Administrators confirmed the shared mailbox objects existed and restored access by re‑applying membership and mailbox permissions (Full Access and Send As/Send on Behalf when required) and ensuring the mailbox was not hidden. Re‑granting or resetting membership/Full Access repeatedly restored visibility; Windows Outlook typically auto‑mounted the mailbox within about 5–20 minutes and visibility often returned after restarting Outlook. Outlook on the web could omit the mailbox or return 'not authorized' until permissions propagated; adding the mailbox in OWA made it available once propagation completed. When automatic binding did not occur, technicians added the mailbox manually (New Outlook via Settings → Accounts → primary account → Shared mailboxes → Add shared mailbox; classic Outlook via Control Panel Mail settings; Outlook for Mac per Mac Outlook guidance). Changes to Send‑As or Send‑on‑Behalf frequently required longer propagation (commonly up to ~24 hours) before delegated sending worked. In several incidents access reappeared spontaneously without additional recorded actions. Technicians also found permissions that targeted an outdated or mismatched Azure AD account (for example after a user rename); re‑applying permissions to the correct Azure AD object immediately restored visibility. Support cases noted failures to add a mailbox with messages like 'email address not accepted', one‑user access failures while colleagues could access the same mailbox, and Outlook prompting for (and rejecting) passwords; those symptoms were associated in the ticket set with display vs. sign‑in address mismatches or credential/authentication problems (including recent password resets) and resolved after the account identity or permissions/authentication propagated and aligned.
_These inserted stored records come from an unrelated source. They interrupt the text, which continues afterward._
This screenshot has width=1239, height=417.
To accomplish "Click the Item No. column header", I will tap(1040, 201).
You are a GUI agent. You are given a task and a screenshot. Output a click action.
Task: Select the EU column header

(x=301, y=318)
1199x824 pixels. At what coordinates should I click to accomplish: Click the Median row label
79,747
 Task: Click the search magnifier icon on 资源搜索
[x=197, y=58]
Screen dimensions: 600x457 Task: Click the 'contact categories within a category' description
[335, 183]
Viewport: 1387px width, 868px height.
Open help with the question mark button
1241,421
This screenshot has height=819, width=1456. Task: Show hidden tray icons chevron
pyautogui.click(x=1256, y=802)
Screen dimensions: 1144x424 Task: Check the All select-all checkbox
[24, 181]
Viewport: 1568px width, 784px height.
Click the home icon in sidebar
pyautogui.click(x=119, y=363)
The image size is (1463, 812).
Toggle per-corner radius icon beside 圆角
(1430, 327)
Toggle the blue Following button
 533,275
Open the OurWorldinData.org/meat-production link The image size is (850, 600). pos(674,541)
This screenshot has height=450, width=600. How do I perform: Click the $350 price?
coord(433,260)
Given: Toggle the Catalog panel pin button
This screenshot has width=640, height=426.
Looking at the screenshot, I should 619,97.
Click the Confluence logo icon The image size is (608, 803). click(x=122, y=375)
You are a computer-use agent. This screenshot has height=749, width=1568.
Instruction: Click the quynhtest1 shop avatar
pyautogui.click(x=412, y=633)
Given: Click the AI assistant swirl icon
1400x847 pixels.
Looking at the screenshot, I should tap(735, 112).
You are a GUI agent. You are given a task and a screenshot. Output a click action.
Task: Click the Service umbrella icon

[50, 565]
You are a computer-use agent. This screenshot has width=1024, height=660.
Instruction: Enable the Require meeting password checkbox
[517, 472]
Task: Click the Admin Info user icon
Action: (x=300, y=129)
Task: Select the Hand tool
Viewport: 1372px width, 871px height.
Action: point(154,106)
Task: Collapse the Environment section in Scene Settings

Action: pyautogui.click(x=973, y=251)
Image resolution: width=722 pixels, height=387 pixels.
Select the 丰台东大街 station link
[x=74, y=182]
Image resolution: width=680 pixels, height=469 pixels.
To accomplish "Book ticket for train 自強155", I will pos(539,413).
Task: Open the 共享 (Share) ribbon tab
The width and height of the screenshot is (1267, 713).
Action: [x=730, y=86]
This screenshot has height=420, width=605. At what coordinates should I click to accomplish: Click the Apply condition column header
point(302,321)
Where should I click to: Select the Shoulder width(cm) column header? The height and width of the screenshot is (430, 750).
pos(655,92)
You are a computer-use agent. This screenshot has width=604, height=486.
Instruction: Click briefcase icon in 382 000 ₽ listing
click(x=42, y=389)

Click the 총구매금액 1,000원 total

Administrators confirmed the shared mailboxes existed and that Send‑As, Send‑On‑Behalf, or full/delegated access had been granted. Support found and resolved multiple recurring causes: shared mailboxes did not have their own passwords and therefore could not be added through Outlook’s “Add Account” flows or third‑party client account add flows; attempts to add them as separate accounts produced password prompts or credential rejections. New Outlook exposed shared mailboxes from the user’s primary mailbox in the “Für mich freigegeben” (Shared with me) area so no separate password was required. Outlook for Mac did not always auto‑provision shared mailboxes; following the manual setup guidance caused the mailbox to appear. Third‑party macOS Mail clients (Apple Mail) prompted for a password and could not be added because the shared mailbox had no password. Permission changes were observed to need propagation time (commonly ~15–20 minutes) before the shared address appeared in the From dropdown. In some cases sending failed because the compose window’s From field was hidden; enabling and then selecting the shared address allowed sending. When a user needed a shared mailbox to be added as a primary/default account (for example to run a mail‑merge), support documented that converting the shared mailbox to a user mailbox allowed it to have credentials and be added as a separate account; support also noted this approach carried risks (possible disruption to the user’s regular mailbox or unreliable effect when switching primary accounts). Mailboxes used to create tickets had incoming mail routed into Freshdesk by configuring forwarding. Support also noted that New Outlook lacked certain Classic Outlook features (for example Quick Parts / Textbaustein and ribbon customization), and users who required those features reverted to Classic Outlook.

A technician signed into the shared mailbox using OWA, confirmed the mailbox-level language setting was set to German, and re-synchronized/re-applied the Office 365 language settings for that mailbox. After the language settings were re-applied, the default folder names in the shared mailbox reverted to English.

Support investigated the shared mailbox from both Outlook desktop clients and OWA but found no actionable errors or configuration change that explained the losses. No specific remediation was performed; the user later reported the disappearance stopped spontaneously and confirmed the ticket could be closed. Prior diagnostic guidance and checks had been provided to the user but were not documented as applied, and no root cause was identified in the ticket record.